L'autore, noto teologo cattolico tedesco, docente emerito di Teologia fondamentale all'Università di Münster, conferma, in questo suo ultimo libro, una felice capacità di dialogare senza complessi con la modernità: allo scopo di rendere comprensibile il Vangelo all'uomo contemporaneo.
Di fronte all'odierna crisi delle Chiese, Werbick sostiene che ciò che sta scomparendo non è la fede in Gesù in sé, ma una sua specifica forma storica e istituzionale, in una stagione definibile come epoca dell'esaurimento ecclesiale. Per farlo, distingue fra il tramonto di un sistema e la sopravvivenza del messaggio originario: sono giunti al capolinea il modello clericale e piramidale di una Chiesa arroccata sulle proprie gerarchie e autoreferenziale, così come la cristianità sociologica, che dava per scontato che la società sia naturalmente cristiana, sottomessa a un'autorità religiosa.
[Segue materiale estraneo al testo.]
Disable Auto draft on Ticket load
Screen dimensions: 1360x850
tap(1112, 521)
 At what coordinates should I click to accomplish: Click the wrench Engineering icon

Per aprire le porte alla speranza i credenti sono chiamati a riscoprire l'essenzialità della fede biblica, promuovendo comunità fondate sulla condivisione dei carismi e sulla mutua dipendenza più che sul potere, ponendosi al servizio degli ultimi. Ne deriva un appello ad abbandonare ogni paura del declino istituzionale, per cogliere invece nelle ristrettezze attuali un'opportunità di purificazione e capire cosa significhi davvero essere cristiani oggi.